Lots to offer in wines from Down Under
PUBLISHED: 19:30 11 February 2016
Australian wines were the ‘in flavour’ for years with deep cut offers on supermarket shelves creating unsustainable demand. However, the bubble burst and when exchange rate changes resulted in higher prices coupled with a sea-change in the tastes of the wine-drinking public their popularity waned.
One can have too much of a good thing and the high alcohol easy drinking reds and chewy oaky Chardonnays fell out of favour.
Australia’s popularity in the UK was built on the appeal of less tannic reds and soft whites that were easy to drink and led the way at most price points. As it became obvious that to maintain their 10 per cenr market share they were going to have to dispel the myth of only making cheap and cheerful wine and promote the wealth of other wines in their portfolio. When conducting a recent tasting for a local wine club I realised the wealth of wines Australia still has to offer with contemporary styles.
The number of white grape varieties now highlighted on wine shop shelves is ever increasing with crisp fresh wines made from Viognier, Verdelho, Chenin Blanc, Fiano, and Riesling to name a few.
Yalumba is a long-established family owned company based in the Barossa Valley and under the guidance of chief winemaker Louis Rose they have become the leading producers of Viognier-based wines having pioneered its planting and experimented with wine styles over the last 20 years. They have extended their range with other aromatic wines such as Roussanne and also Riesling made in the cooler high altitude vineyards in the nearby Eden Valley.
The wines remain true to the inherent character of the grape varieties with an Australian twist of ripe slightly spicy fruit notes.
The most recent addition to the range of light whites available is from Peter Barry at Jim Barry wines in the Clare valley who are having fun with trials of the only known plantings in Australia of the Greek variety, Assyrtiko, have produced a refreshing textured white wine – I tasted an impressive sample of this wine last week, one of a very limited number of bottles made and once it is available will definitely buy it so watch this space!
Oaky Chardonnays have not been totally forsaken amongst the flurry of new wines but the use of oak is now very judicious to ensure it enhances the natural wine flavours rather than dominating them whether in fermentation or aging in oak barrels. Even in the Barossa Valley at Yalumba the lovely mouthfilling Chardonnay has rich tropical fruit notes enhanced by an oaky creamy citrus minerality also seen in Chardonnays such as the 12th Man from Wirra Wirra in Adelaide Hills a cooler climate region.
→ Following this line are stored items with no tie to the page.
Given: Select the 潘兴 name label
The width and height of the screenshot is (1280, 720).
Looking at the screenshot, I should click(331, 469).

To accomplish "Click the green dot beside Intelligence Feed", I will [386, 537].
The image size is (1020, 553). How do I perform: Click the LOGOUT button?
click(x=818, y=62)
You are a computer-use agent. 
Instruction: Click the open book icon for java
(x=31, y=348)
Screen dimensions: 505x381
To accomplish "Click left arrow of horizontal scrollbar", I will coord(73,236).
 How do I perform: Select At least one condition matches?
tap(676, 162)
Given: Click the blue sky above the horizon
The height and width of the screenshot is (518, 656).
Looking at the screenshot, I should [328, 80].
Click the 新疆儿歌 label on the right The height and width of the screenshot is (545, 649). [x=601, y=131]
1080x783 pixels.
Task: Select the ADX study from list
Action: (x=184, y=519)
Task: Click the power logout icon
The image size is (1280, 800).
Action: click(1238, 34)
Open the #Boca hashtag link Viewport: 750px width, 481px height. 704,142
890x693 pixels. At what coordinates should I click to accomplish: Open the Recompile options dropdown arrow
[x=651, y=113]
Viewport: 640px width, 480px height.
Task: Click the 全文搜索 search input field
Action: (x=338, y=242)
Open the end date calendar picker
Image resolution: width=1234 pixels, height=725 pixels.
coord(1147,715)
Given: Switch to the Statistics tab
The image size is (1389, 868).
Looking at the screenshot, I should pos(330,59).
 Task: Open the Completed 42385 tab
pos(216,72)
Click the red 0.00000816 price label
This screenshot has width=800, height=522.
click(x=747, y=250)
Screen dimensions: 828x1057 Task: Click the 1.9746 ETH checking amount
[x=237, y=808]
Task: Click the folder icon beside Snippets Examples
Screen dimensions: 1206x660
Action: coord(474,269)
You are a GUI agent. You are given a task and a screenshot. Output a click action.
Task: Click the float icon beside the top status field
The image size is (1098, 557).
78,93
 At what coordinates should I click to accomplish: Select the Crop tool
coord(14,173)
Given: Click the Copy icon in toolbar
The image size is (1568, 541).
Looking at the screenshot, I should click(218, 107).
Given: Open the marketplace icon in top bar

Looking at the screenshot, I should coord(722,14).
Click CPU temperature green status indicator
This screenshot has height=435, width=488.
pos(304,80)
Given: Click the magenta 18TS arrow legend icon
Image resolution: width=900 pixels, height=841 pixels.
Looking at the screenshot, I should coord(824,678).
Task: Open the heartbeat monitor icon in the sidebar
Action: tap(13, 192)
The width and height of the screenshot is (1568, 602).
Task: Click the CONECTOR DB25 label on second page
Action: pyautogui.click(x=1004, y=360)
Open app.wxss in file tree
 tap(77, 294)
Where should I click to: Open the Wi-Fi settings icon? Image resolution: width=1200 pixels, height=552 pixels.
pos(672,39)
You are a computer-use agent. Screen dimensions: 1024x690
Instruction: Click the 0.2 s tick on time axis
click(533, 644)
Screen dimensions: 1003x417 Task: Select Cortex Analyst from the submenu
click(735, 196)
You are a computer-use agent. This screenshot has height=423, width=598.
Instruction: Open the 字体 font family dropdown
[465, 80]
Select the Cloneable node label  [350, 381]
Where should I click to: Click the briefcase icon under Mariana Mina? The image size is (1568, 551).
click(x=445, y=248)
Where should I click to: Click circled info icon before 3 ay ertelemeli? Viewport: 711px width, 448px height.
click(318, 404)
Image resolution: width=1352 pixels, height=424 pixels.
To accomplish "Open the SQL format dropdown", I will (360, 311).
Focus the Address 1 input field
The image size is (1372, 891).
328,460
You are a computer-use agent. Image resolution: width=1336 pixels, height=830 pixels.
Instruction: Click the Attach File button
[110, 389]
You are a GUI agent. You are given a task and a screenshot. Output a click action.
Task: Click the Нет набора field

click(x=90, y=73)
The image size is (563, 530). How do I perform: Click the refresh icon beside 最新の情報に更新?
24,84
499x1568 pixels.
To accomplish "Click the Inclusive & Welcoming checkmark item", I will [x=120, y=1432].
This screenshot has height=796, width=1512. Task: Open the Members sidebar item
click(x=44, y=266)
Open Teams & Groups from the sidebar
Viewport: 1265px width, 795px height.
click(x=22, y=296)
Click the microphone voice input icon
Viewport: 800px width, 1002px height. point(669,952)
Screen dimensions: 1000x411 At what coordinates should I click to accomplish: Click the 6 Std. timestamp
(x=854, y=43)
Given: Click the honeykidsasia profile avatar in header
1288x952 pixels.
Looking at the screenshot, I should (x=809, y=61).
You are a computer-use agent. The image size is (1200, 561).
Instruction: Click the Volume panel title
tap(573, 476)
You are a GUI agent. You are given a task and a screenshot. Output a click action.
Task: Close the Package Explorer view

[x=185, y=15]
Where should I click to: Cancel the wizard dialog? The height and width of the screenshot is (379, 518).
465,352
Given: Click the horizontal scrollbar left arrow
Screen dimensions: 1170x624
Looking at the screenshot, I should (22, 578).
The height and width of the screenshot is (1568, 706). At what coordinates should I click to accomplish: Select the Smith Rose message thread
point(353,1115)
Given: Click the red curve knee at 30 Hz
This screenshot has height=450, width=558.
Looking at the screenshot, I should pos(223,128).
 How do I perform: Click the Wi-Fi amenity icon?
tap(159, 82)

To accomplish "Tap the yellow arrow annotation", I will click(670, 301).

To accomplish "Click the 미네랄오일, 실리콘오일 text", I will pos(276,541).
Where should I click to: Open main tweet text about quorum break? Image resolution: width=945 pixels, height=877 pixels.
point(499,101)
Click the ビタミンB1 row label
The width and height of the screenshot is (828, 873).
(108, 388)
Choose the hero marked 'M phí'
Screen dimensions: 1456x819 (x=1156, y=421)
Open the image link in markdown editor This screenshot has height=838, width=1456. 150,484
Although grape varieties such as Tempranillo and Grenache have been increasingly planted amongst the Shiraz and Cabernet based wines and making delicious wines such as Running with Bulls Tempranillo and Bush Vine Grenache some of the most exciting developments have been with the traditional wines.
The Barossa Valley is a hub of Australian wine making and the climate lends itself to archetypal Aussie reds based on the Shiraz and Cabernet grapes. Alcohol levels though often still higher than in European wines are no longer pushing 15 per cent but often circa 14 per cent and better winemaking means that this is no longer obvious by a lingering hot fruitiness on the palate. By earlier picking and planting at higher altitudes such as in the Eden and Clare Valleys the wines have a better balance allowing the nuances of pepper spice and herby notes to shine amongst the rich damson and blackcurrant fruit.
In MacLaren Vale, south of Adelaide, a region of archetypal big robust Aussie reds Wirra Wirra have managed to retain the traditional savoury fruit notes with a delicious balance of creamy oaky coffee and mocha on the silky tannins. The Catapult Shiraz is enhanced with the addition of a tiny proportion of Viognier that opens up the aroma and lightens the flavour. This wine is named after the medieval siege machine or trebuchet that the late owner Greg Trott wanted to build and bomb neighbours with wine. It has now been built and is used fro friendly firing of water melons!
Western Australia in the Margaret River offers a range of different flavours in their wines based on their proximity to the sea which allows a more Mediterranean climate to affect the wines especially in the elegant Cabernets and Shirazes.